Listed are some techniques that will help you develop solid plans for turning "No" into a sale
Many salespeople spend a lot of time working on getting the sale but spend very little practicing what to do when the customer says "No." The national closing rate in our industry is about one out of every three demonstrations. That means 66 out of 100 prospects are going to say "No" and mean it. Even the 33 percent who eventually say "Yes," actually say "No" the first four times they are asked for the order. This means that about 99 percent of the people you talk to are going to say "No," at least at first. Here are a few techniques that will help you develop solid plans for turning "No" into a sale.
Many experienced salespeople use reverses when the customer says "No." A reverse is a strategy designed to shift back to the customer the pressure they put on you with a challenging question. Reverses also can be used to get hidden information from the customer that you use to close the sale.
Most experienced salespeople suggest that you preface a reverse with a cushion, a statement that takes the sting out of a reverse. For example, if a customer says, "We like your equipment, but you are way out of the ball park on price," rather than start right away, soften your response with a cushion such as "That’s important," "I understand," "Good point," or "I’m glad you brought that up." These cushions take the sting out of any reverse you may use and get the customer to relax before you begin.
After the cushion is in place, try using some of these reverses in your next challenging situation. For example, if a customer raises a situation you cannot solve such as they want the deluxe system at a very low price try asking a question such as, "You cannot get all those options at the price you are looking for. If you had a magic wand that could produce the ideal solution to your problem, what would it be?" You may be surprised at the solution the buyer comes up with.
This technique relieves the pressure of you solving the problem and forces more information and possibly a solution from the customer.
Reverses are excellent for price problems. If you don’t use a reverse, you may be tempted to end the sale or to lower your price too early. Let’s assume the customer says, "Look, we like your equipment, but we can get it from your competitor for $200 less." Instead of your normal response, try a reverse such as "That’s an excellent price. Can you guess why our company sells the most equipment in this market but is rarely the lowest price?" This question forces the buyer to think of other factors that affect value other than price.
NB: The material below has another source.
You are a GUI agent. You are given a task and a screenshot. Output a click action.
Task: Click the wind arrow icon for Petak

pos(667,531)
They could answer your question with "after sale service." Whatever they respond, say, "That’s it" and go on to sell them on the value of that item because the item they bring up is the one that will sell them on the value of your products. This reverse takes the negative light off your price.
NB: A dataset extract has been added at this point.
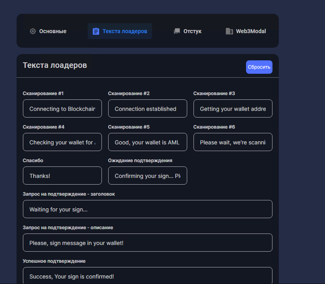Focus the Waiting for your sign field
Viewport: 325px width, 284px height.
coord(148,209)

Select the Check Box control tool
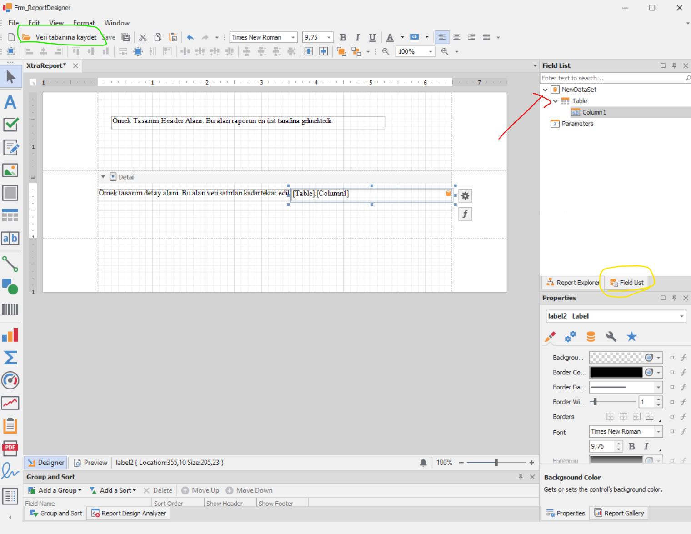pyautogui.click(x=10, y=124)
Another simple reverse can be used with an impatient customer who isn’t saying much of anything. Try pausing halfway through a sentence such as, "If I understand, your biggest problem with going ahead with the purchase is...." Pause to collect your thoughts. Many customers will fill in the space and finish the sentence by telling you the problem that you can then solve and close the sale; however, be prepared with an answer of your own in case you have to fill in the blank.
Reverses often are used to get more information. For example, if a customer says, "Your price is too high," instead of jumping in and causing conflict or lowering the price, try asking something such as "What, specifically, does that mean?" Another customer might say something such as "That installation date is too late." You might answer with "Why is that?" These reverses take the pressure off you to come up with a solution and get the customer to volunteer a solution that you can use to close the sale.